Cerpen Amalia Achmad (Suara Merdeka, 6 Juli 2014)
Selema tak tahu harus bagaimana. Ia bersembunyi di pojok kandang kuda yang tak terjangkau cahaya lampu gantung. Tak ada angin malam ini, dinding-dinding papan bergeming, segalanya terasa kering. Kuda-kuda meringkik gelisah seolah tahu ada hidup yang sedang terancam bahaya. Sementara di luar, teriakan memanggil-manggil namanya terdengar sahut menyahut.
Selema menerka-nerka, Tuan Pieter telah mengerahkan seluruh lelaki di rumah ini untuk mencarinya.

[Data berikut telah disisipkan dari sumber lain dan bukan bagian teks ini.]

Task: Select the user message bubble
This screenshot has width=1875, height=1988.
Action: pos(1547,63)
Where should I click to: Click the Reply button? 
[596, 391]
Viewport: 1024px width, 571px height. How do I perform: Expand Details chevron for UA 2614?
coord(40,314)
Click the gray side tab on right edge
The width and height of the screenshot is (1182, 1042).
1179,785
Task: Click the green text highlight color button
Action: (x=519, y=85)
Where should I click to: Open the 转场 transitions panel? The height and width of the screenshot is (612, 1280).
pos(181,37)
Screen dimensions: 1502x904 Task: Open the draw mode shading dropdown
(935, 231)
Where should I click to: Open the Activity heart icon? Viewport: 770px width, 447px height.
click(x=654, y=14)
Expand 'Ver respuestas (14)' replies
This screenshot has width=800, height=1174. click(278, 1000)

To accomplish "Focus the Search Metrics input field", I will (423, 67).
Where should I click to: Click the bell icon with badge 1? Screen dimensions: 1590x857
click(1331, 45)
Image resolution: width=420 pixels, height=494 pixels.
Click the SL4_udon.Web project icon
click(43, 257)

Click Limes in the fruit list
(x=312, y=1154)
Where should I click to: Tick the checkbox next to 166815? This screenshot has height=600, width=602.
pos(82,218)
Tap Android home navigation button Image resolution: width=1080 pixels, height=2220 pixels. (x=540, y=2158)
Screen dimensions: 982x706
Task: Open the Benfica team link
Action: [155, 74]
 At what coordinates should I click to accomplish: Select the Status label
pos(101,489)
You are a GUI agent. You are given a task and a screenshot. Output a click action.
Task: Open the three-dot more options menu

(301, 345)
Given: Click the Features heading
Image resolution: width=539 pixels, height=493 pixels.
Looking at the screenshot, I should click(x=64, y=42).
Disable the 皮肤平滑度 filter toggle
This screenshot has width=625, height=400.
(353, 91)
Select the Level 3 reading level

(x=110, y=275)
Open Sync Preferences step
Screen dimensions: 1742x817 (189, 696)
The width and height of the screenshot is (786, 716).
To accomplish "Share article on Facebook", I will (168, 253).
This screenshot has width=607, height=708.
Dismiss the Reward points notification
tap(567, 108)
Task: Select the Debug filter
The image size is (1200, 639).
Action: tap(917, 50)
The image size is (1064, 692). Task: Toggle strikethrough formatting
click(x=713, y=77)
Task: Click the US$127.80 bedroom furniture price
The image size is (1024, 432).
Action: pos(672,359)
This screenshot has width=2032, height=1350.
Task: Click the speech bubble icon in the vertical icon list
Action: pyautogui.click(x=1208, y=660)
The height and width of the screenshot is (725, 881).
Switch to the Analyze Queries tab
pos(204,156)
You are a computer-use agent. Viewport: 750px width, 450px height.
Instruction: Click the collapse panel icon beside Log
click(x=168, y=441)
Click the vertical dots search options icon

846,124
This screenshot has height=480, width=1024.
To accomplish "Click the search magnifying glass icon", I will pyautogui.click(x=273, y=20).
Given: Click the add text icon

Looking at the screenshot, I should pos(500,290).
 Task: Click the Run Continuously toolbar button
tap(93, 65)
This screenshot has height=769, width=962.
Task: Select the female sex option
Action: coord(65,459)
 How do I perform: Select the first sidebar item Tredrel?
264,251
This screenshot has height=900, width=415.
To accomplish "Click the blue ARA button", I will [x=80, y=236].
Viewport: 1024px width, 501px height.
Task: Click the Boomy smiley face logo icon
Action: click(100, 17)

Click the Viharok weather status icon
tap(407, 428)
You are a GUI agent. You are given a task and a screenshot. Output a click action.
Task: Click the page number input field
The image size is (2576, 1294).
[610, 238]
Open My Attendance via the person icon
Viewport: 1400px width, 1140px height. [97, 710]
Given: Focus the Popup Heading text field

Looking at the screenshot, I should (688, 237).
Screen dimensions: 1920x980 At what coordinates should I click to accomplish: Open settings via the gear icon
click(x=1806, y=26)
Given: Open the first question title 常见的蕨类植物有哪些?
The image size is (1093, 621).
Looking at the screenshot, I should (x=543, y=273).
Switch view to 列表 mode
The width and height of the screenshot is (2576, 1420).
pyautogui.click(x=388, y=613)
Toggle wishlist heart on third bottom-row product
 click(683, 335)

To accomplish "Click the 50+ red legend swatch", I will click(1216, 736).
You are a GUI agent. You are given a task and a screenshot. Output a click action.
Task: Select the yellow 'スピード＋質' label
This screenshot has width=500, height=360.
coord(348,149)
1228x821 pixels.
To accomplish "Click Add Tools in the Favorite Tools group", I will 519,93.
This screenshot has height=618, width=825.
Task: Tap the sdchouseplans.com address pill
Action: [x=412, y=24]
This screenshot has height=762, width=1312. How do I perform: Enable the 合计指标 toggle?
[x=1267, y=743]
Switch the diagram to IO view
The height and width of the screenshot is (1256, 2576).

Hanya masalah waktu, mereka pasti menemukannya.
“Selema! Keluar, Selema!”
“Selema! Jangan membuat Tuan Pieter bertambah marah!”
“Keluar Selema! Kekasihmu sudah kami tangkap!”
Selema menggigil. Ketakutan serupa selubung yang membungkusnya rapat-rapat. Ia tak kuasa merobek jalan keluar.
Lalu pintu kandang dibuka dengan kasar. Kira-kira sepuluh lelaki berdiri menantang. Api di atas suluh bambu di tangan-tangan mereka meliuk-liuk, menjilati seisi ruangan dengan cahaya remang.
Seseorang melangkah masuk lebih dalam.
Ringkik berubah menjadi pekik, kuda-kuda gugup di dalam kandang berlompatan.
“Ini dia!” Sebuah tangan merenggut gelungan rambutnya hingga tercerai berai. Salema tersentak, terhuyung-huyung mengikuti tarikan tanpa belas kasihan pada rambutnya yang panjang.
“Ampun! Ampun! Ampun!” Selema melolong. Kecuali kuda-kuda di dalam kandang, tak ada yang mendengarnya.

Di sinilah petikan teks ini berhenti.